→ **What you need to do**
Reproduce the rows verbatim, starting at the line that contains "jasterica.cz (101, 67)" and ending after the line that contains "Úvodní stránka (85, 468)".

→ **Records provided**
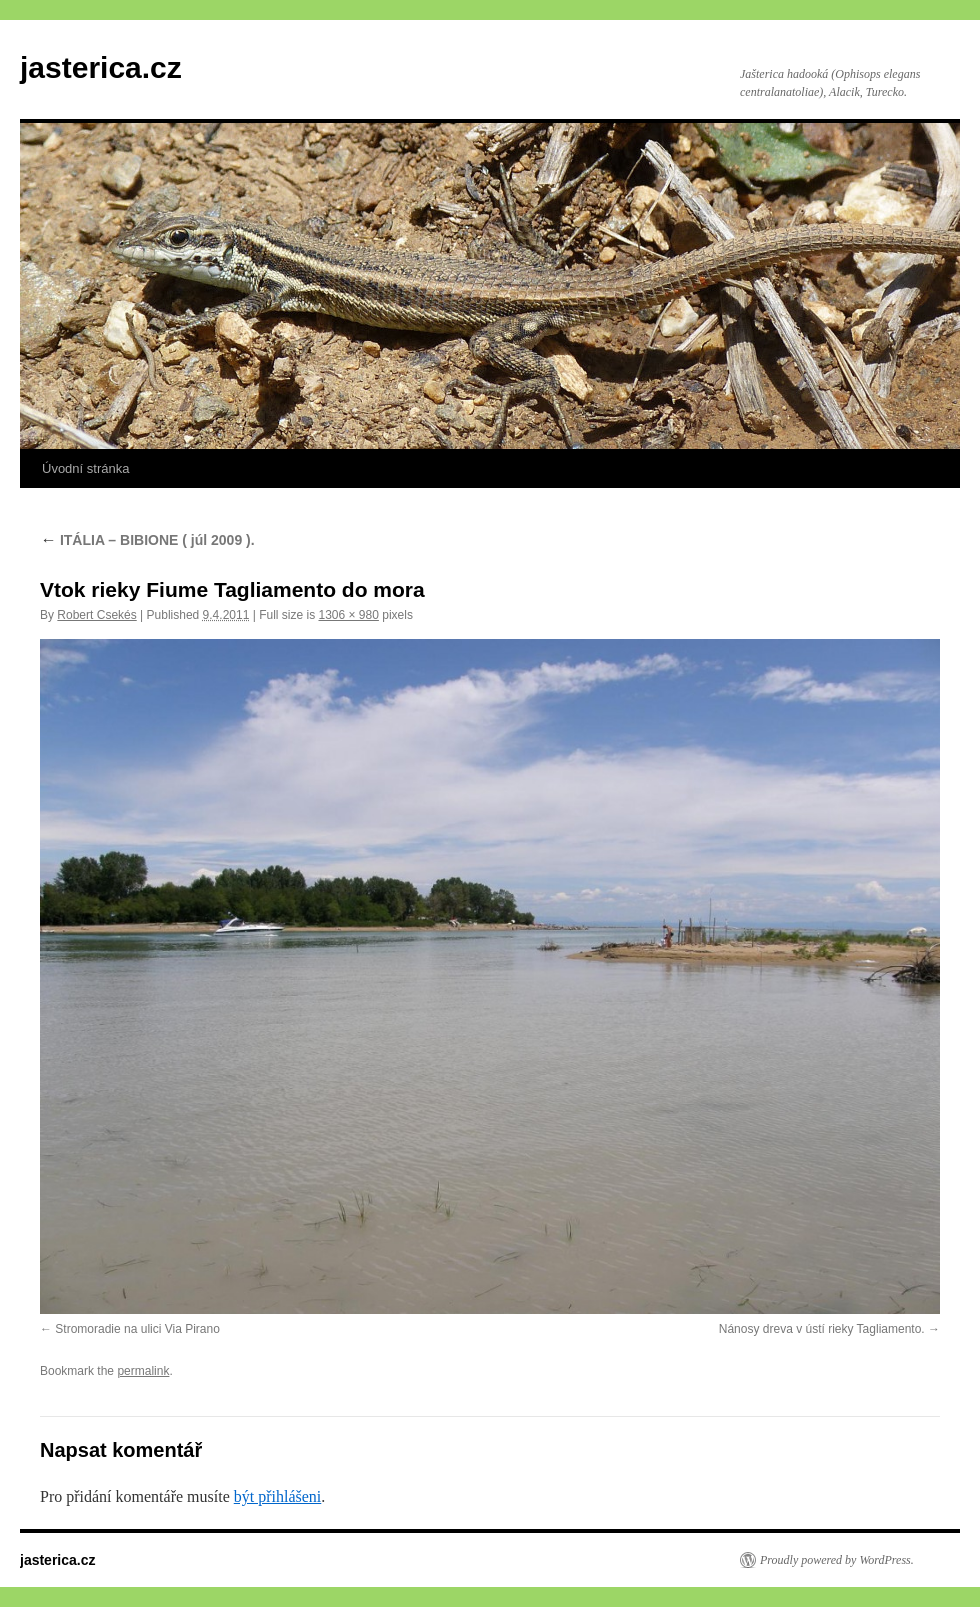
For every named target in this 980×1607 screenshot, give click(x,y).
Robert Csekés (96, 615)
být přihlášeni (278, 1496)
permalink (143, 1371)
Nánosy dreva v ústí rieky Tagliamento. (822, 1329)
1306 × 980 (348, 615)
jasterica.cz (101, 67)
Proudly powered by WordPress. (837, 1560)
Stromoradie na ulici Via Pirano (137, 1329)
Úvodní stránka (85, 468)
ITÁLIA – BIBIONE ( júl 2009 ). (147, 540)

--

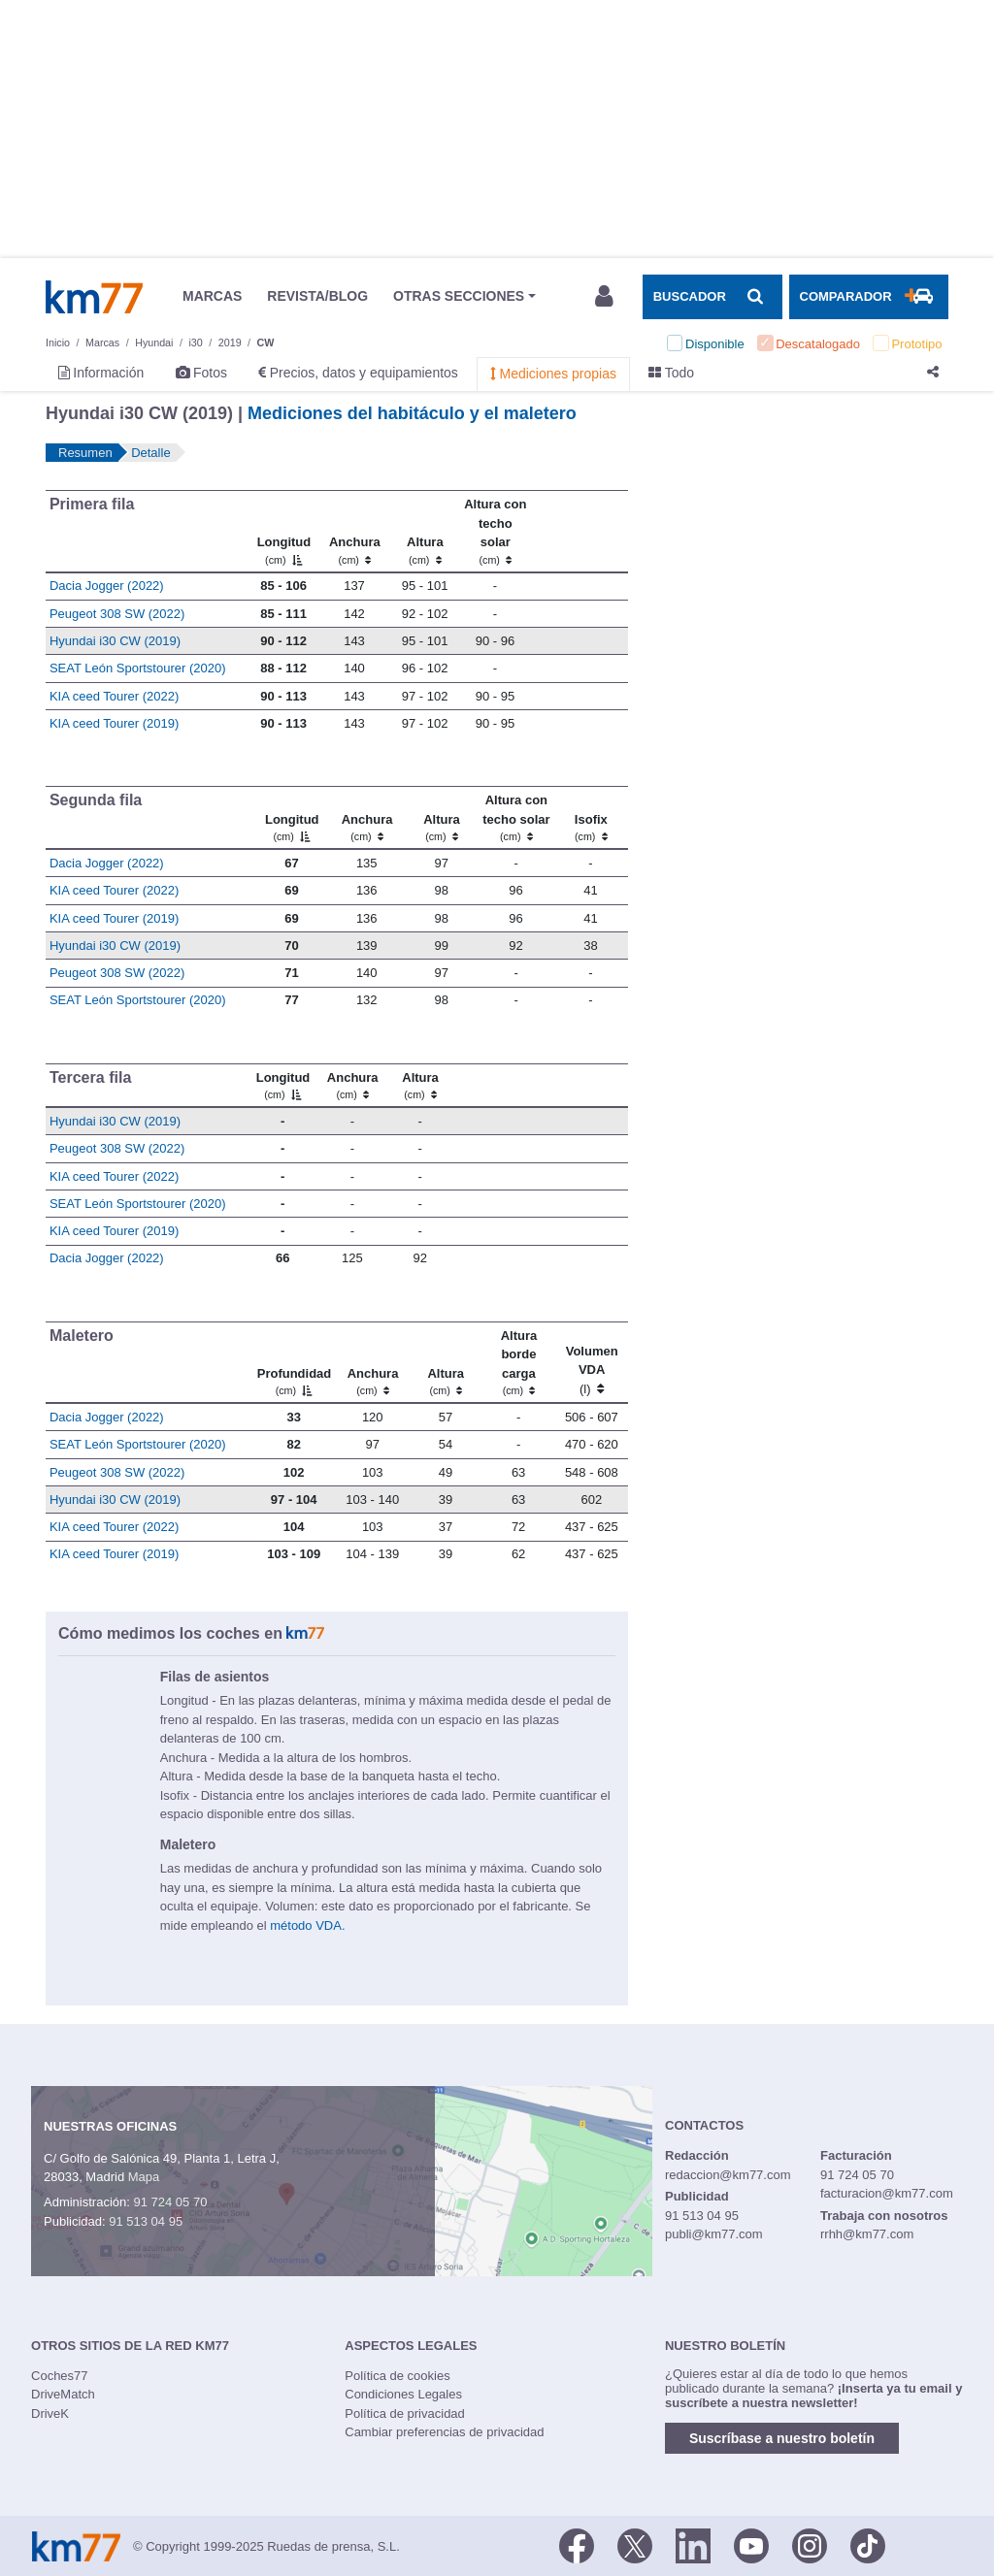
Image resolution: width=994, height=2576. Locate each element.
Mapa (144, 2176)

* * *

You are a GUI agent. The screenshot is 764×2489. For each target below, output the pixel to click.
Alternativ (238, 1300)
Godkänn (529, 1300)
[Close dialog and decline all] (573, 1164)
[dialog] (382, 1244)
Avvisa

→ **Response**
jasterica.cz (101, 67)
Proudly powered by WordPress. (837, 1560)
Stromoradie na ulici Via Pirano (137, 1329)
Úvodní stránka (85, 468)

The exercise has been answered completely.